Egyptians and Their Dogs

To the ancient Egyptians dogs were much more than either assistants in the chase or household pets. They were objects of veneration and worship. They appear in the friezes of the temples and were regarded as divine emblems.

Herodotus tells us that when a dog belonging to an Egyptian family died, the members of the household shaved themselves as an expression of their grief, and adds that this was the custom in his own day.

An interesting explanation of this veneration associated it with the annual over flowing of the Nile. The coming of the great event, on which depended the prosperity of Lower Egypt, was heralded by the star Sirius. which appeared above the horizon at this time. And as soon as this star was seen the inhabitants began to remove their flocks to the higher pastures, leaving the lower ones to be fertilized by the rising waters. The warning was so timely and unfailing that the people called Sirius the “dog star.” because it seemed to show the friendly watchfulness and fidelity of a dog.

A feeling of gratitude for this service was no doubt gradually replaced by the stronger feeling of veneration and worship. The dog came to be regarded as a god — the genius of the river — and was  represented with the body of a man and the head of a dog, Anubis, it became a great figure in Egyptian mythology, and its image was placed on the gates of the temples.

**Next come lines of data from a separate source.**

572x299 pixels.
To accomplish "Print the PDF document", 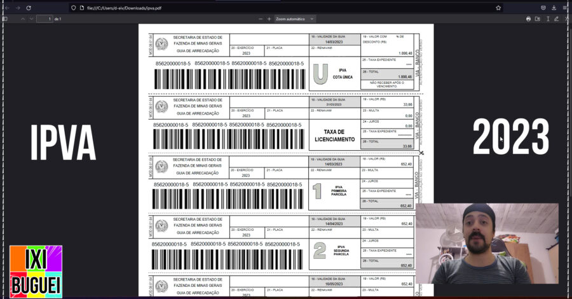I will [528, 19].
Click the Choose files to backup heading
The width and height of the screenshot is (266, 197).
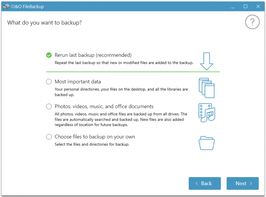[95, 137]
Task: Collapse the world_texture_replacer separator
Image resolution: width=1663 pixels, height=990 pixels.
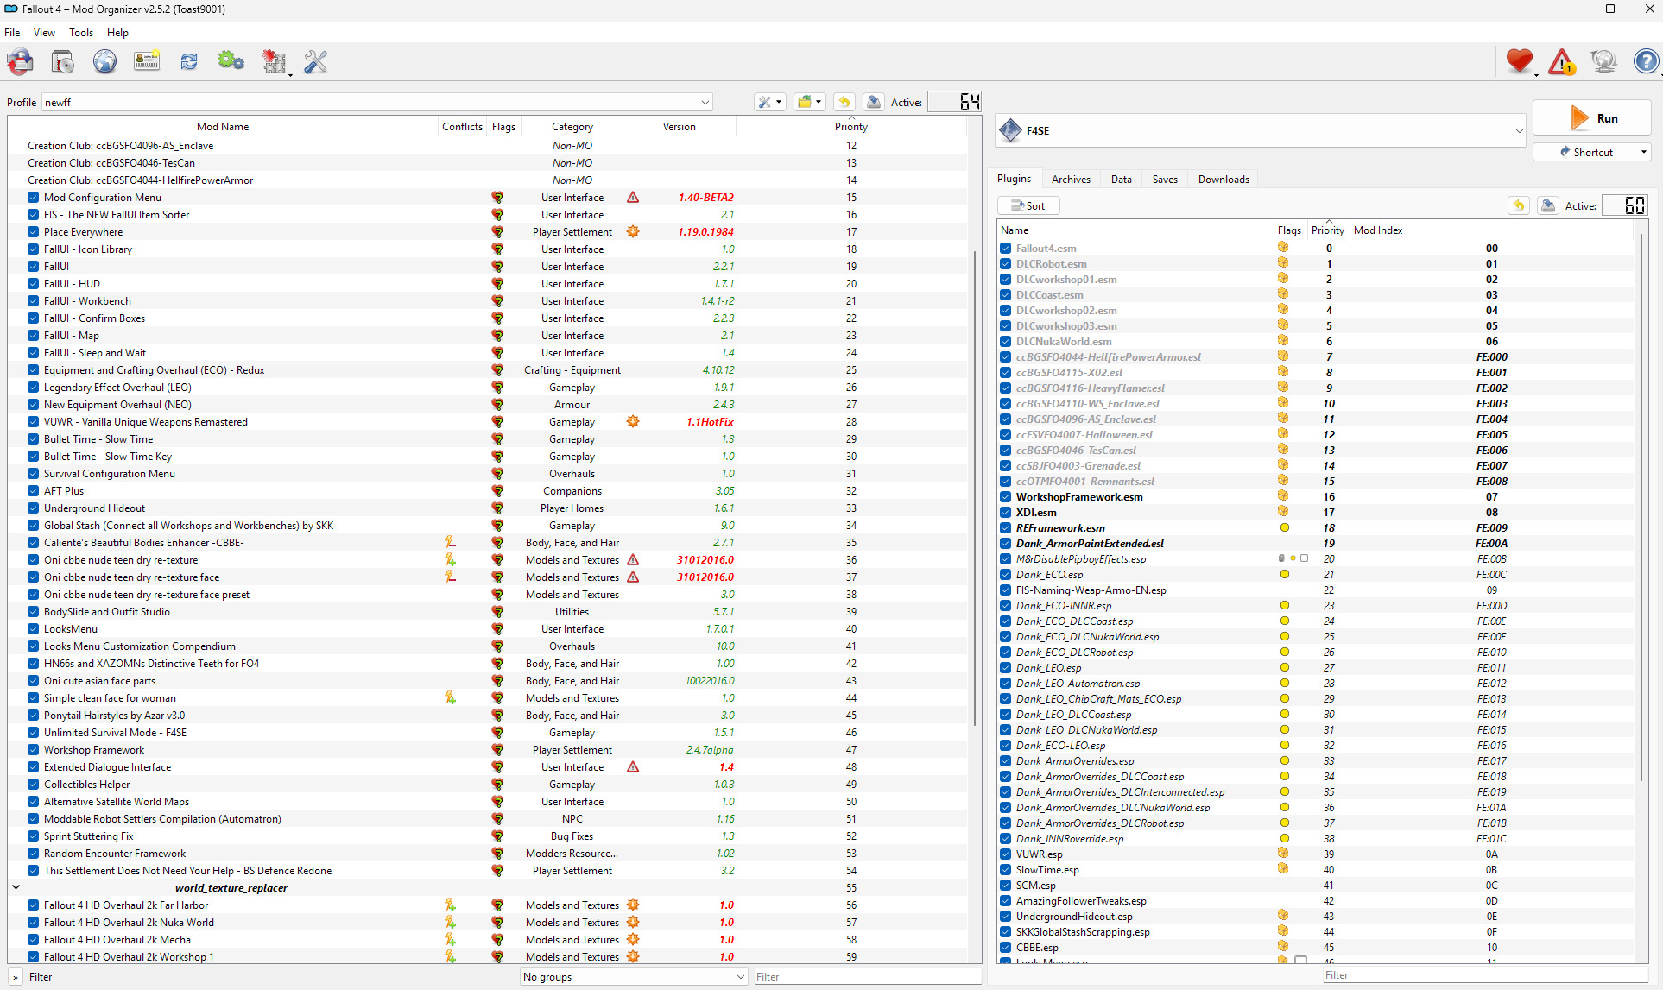Action: [x=16, y=887]
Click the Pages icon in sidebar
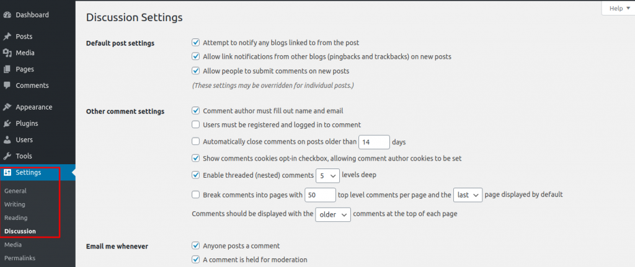This screenshot has width=635, height=267. point(7,69)
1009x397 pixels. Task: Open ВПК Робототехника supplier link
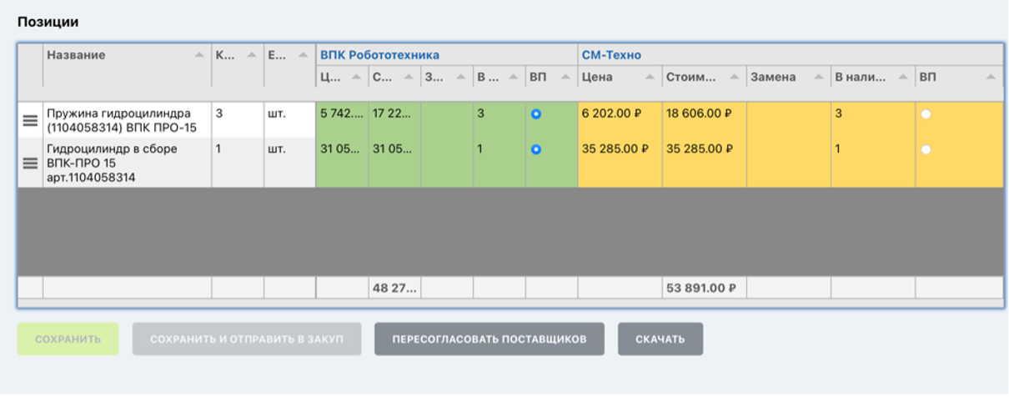379,55
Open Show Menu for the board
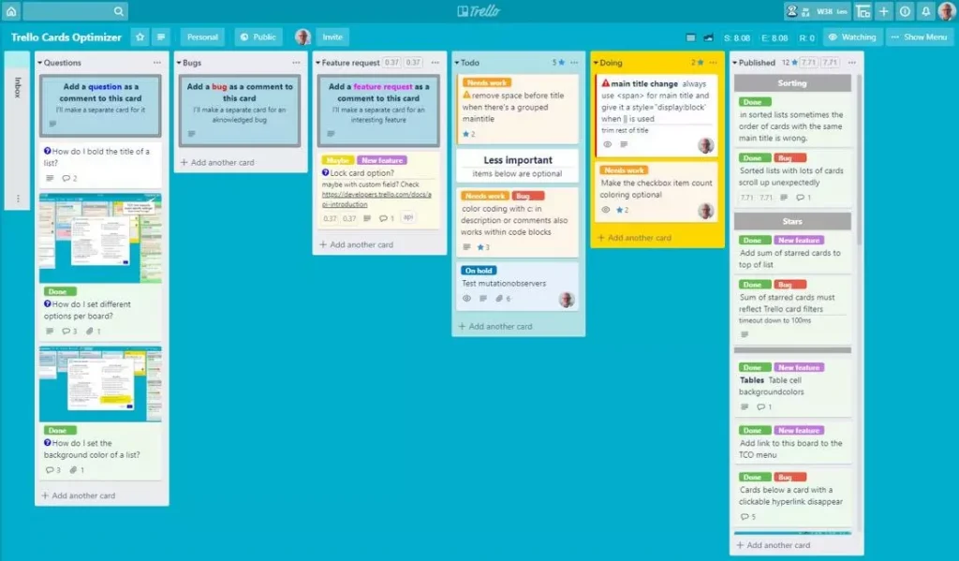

At a later period Cynopolis, the city of the dog, was built in honour of Anubis, to whom priests celebrated great festivals and sacrificed earthly dogs — black ones and white ones alternately. These dogs and others of a reddish colour, were embalmed, and many dog mummies have been found.

Dog worship spread from Egypt to many other countries, where it took different forms. The Romans sacrificed dogs to Anubis to the lesser dog star, Procyon. and to Pan, and the Greeks made similar offerings to propitiate Proserpine, Mars, Hecate, and other imaginary beings of whom they stood in fear.

Plutarch says : “The circle which touches and separates the two hemispheres, and which on account of this division has received the name of horizon, is called Anubis. It is represented under the form of a dog because this animal watches during the day and during the night.”

Out of this idea it seems there arose two mythical personages — Mercury, or Hermes, and Cerberus, the three-headed dog supposed to guard the gates of hell.

But there were humbugs even in those days, and they humbugged the dog worshipers even as charlatans often humbug Christians today. Perhaps the limit of deception was practiced on a certain nation in Ethiopia, which is said to have been bamboozled into actually setting up ‘a dog for its king. Clad in royal robes and with a crown upon his head, he sat upon his throne and received the homage of his subjects. He signified his approval by wagging his tail and his disapproval by barking. He conferred honors upon a person by licking his hand, and a growl might condemn a man to captivity or death.

Even so, since he was a dog, his subjects might have expected justice and possibly mercy had it not been for the “advisers” by whom he was surrounded.   These gentlemen, of course, had their own interests to serve, and no doubt served them by skilfully juggling the interpretations of the “king’s” commands.